TASK STATEMENT >>
All the data should come back exactly as it was given.

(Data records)
● ● ● ● ●
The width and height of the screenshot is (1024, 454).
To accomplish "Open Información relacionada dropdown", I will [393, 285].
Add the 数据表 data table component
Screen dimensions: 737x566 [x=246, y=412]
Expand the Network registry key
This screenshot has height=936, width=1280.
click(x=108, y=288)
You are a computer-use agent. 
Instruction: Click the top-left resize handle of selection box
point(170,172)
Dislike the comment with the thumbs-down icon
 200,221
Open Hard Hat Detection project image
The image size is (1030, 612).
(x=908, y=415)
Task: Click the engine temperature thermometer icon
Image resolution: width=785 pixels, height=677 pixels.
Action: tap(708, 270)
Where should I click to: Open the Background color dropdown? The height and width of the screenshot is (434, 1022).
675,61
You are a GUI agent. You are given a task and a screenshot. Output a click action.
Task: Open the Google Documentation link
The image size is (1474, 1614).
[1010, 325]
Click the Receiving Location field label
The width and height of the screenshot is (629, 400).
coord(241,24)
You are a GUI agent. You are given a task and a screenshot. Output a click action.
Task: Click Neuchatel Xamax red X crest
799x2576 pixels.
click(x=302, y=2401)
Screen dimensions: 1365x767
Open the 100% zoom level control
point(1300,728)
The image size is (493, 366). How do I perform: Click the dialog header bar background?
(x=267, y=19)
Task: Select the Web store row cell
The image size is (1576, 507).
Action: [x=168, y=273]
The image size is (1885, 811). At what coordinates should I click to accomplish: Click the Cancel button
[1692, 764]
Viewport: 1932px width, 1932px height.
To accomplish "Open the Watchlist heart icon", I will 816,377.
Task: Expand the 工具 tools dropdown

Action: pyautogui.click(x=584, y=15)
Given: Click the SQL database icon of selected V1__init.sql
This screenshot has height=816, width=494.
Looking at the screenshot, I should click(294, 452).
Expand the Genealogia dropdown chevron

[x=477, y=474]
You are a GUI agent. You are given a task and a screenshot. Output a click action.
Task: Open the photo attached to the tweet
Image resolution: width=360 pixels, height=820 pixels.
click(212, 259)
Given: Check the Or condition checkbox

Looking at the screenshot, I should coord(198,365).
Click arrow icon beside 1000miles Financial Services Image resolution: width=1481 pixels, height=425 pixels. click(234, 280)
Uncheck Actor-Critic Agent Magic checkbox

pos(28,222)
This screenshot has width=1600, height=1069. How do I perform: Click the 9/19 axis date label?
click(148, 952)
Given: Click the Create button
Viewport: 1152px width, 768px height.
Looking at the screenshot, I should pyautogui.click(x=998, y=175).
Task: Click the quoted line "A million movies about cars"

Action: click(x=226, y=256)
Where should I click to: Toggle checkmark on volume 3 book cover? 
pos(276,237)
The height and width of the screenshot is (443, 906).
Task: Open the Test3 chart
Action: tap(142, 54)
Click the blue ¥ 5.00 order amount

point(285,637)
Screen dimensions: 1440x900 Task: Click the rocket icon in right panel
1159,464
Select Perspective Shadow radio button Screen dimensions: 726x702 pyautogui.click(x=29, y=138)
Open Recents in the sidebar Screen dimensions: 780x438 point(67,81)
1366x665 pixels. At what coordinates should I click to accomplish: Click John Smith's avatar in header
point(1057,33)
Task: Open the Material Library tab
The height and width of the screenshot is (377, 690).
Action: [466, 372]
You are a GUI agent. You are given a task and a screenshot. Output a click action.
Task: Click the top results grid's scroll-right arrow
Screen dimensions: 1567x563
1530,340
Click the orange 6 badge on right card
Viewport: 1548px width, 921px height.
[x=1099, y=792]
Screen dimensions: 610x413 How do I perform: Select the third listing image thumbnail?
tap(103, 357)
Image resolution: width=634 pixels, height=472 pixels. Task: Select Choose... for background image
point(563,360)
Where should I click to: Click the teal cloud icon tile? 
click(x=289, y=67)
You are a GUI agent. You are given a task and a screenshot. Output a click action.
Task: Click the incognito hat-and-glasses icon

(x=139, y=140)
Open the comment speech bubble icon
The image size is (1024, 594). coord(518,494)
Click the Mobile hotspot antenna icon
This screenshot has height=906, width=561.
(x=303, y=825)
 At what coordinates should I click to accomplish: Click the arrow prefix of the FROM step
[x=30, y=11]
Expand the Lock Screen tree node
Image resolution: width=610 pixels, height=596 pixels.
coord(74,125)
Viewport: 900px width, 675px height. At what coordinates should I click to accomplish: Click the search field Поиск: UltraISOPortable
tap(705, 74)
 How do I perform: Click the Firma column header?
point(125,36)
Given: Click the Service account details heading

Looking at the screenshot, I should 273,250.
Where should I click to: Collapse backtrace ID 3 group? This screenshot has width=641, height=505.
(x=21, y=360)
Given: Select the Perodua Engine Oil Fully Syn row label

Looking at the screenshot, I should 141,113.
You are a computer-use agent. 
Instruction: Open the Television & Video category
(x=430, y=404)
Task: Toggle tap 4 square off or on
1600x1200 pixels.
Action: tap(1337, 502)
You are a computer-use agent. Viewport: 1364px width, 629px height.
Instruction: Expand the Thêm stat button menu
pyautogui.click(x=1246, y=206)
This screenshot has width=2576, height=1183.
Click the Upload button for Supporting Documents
● ● ● ● ●
TASK RESPONSE >>
The width and height of the screenshot is (1024, 454).
To accomplish "Open Información relacionada dropdown", I will [393, 285].
Add the 数据表 data table component
Screen dimensions: 737x566 [x=246, y=412]
Expand the Network registry key
This screenshot has height=936, width=1280.
click(x=108, y=288)
You are a computer-use agent. 
Instruction: Click the top-left resize handle of selection box
point(170,172)
Dislike the comment with the thumbs-down icon
 200,221
Open Hard Hat Detection project image
The image size is (1030, 612).
(x=908, y=415)
Task: Click the engine temperature thermometer icon
Image resolution: width=785 pixels, height=677 pixels.
Action: tap(708, 270)
Where should I click to: Open the Background color dropdown? The height and width of the screenshot is (434, 1022).
675,61
You are a GUI agent. You are given a task and a screenshot. Output a click action.
Task: Open the Google Documentation link
The image size is (1474, 1614).
[1010, 325]
Click the Receiving Location field label
The width and height of the screenshot is (629, 400).
coord(241,24)
You are a GUI agent. You are given a task and a screenshot. Output a click action.
Task: Click Neuchatel Xamax red X crest
799x2576 pixels.
click(x=302, y=2401)
Screen dimensions: 1365x767
Open the 100% zoom level control
point(1300,728)
The image size is (493, 366). How do I perform: Click the dialog header bar background?
(x=267, y=19)
Task: Select the Web store row cell
The image size is (1576, 507).
Action: [x=168, y=273]
The image size is (1885, 811). At what coordinates should I click to accomplish: Click the Cancel button
[1692, 764]
Viewport: 1932px width, 1932px height.
To accomplish "Open the Watchlist heart icon", I will 816,377.
Task: Expand the 工具 tools dropdown

Action: pyautogui.click(x=584, y=15)
Given: Click the SQL database icon of selected V1__init.sql
This screenshot has height=816, width=494.
Looking at the screenshot, I should click(294, 452).
Expand the Genealogia dropdown chevron

[x=477, y=474]
You are a GUI agent. You are given a task and a screenshot. Output a click action.
Task: Open the photo attached to the tweet
Image resolution: width=360 pixels, height=820 pixels.
click(212, 259)
Given: Check the Or condition checkbox

Looking at the screenshot, I should coord(198,365).
Click arrow icon beside 1000miles Financial Services Image resolution: width=1481 pixels, height=425 pixels. click(234, 280)
Uncheck Actor-Critic Agent Magic checkbox

pos(28,222)
This screenshot has width=1600, height=1069. How do I perform: Click the 9/19 axis date label?
click(148, 952)
Given: Click the Create button
Viewport: 1152px width, 768px height.
Looking at the screenshot, I should pyautogui.click(x=998, y=175).
Task: Click the quoted line "A million movies about cars"

Action: click(x=226, y=256)
Where should I click to: Toggle checkmark on volume 3 book cover? 
pos(276,237)
The height and width of the screenshot is (443, 906).
Task: Open the Test3 chart
Action: tap(142, 54)
Click the blue ¥ 5.00 order amount

point(285,637)
Screen dimensions: 1440x900 Task: Click the rocket icon in right panel
1159,464
Select Perspective Shadow radio button Screen dimensions: 726x702 pyautogui.click(x=29, y=138)
Open Recents in the sidebar Screen dimensions: 780x438 point(67,81)
1366x665 pixels. At what coordinates should I click to accomplish: Click John Smith's avatar in header
point(1057,33)
Task: Open the Material Library tab
The height and width of the screenshot is (377, 690).
Action: [466, 372]
You are a GUI agent. You are given a task and a screenshot. Output a click action.
Task: Click the top results grid's scroll-right arrow
Screen dimensions: 1567x563
1530,340
Click the orange 6 badge on right card
Viewport: 1548px width, 921px height.
[x=1099, y=792]
Screen dimensions: 610x413 How do I perform: Select the third listing image thumbnail?
tap(103, 357)
Image resolution: width=634 pixels, height=472 pixels. Task: Select Choose... for background image
point(563,360)
Where should I click to: Click the teal cloud icon tile? 
click(x=289, y=67)
You are a GUI agent. You are given a task and a screenshot. Output a click action.
Task: Click the incognito hat-and-glasses icon

(x=139, y=140)
Open the comment speech bubble icon
The image size is (1024, 594). coord(518,494)
Click the Mobile hotspot antenna icon
This screenshot has height=906, width=561.
(x=303, y=825)
 At what coordinates should I click to accomplish: Click the arrow prefix of the FROM step
[x=30, y=11]
Expand the Lock Screen tree node
Image resolution: width=610 pixels, height=596 pixels.
coord(74,125)
Viewport: 900px width, 675px height. At what coordinates should I click to accomplish: Click the search field Поиск: UltraISOPortable
tap(705, 74)
 How do I perform: Click the Firma column header?
point(125,36)
Given: Click the Service account details heading

Looking at the screenshot, I should 273,250.
Where should I click to: Collapse backtrace ID 3 group? This screenshot has width=641, height=505.
(x=21, y=360)
Given: Select the Perodua Engine Oil Fully Syn row label

Looking at the screenshot, I should 141,113.
You are a computer-use agent. 
Instruction: Open the Television & Video category
(x=430, y=404)
Task: Toggle tap 4 square off or on
1600x1200 pixels.
Action: tap(1337, 502)
You are a computer-use agent. Viewport: 1364px width, 629px height.
Instruction: Expand the Thêm stat button menu
pyautogui.click(x=1246, y=206)
This screenshot has width=2576, height=1183.
Click the Upload button for Supporting Documents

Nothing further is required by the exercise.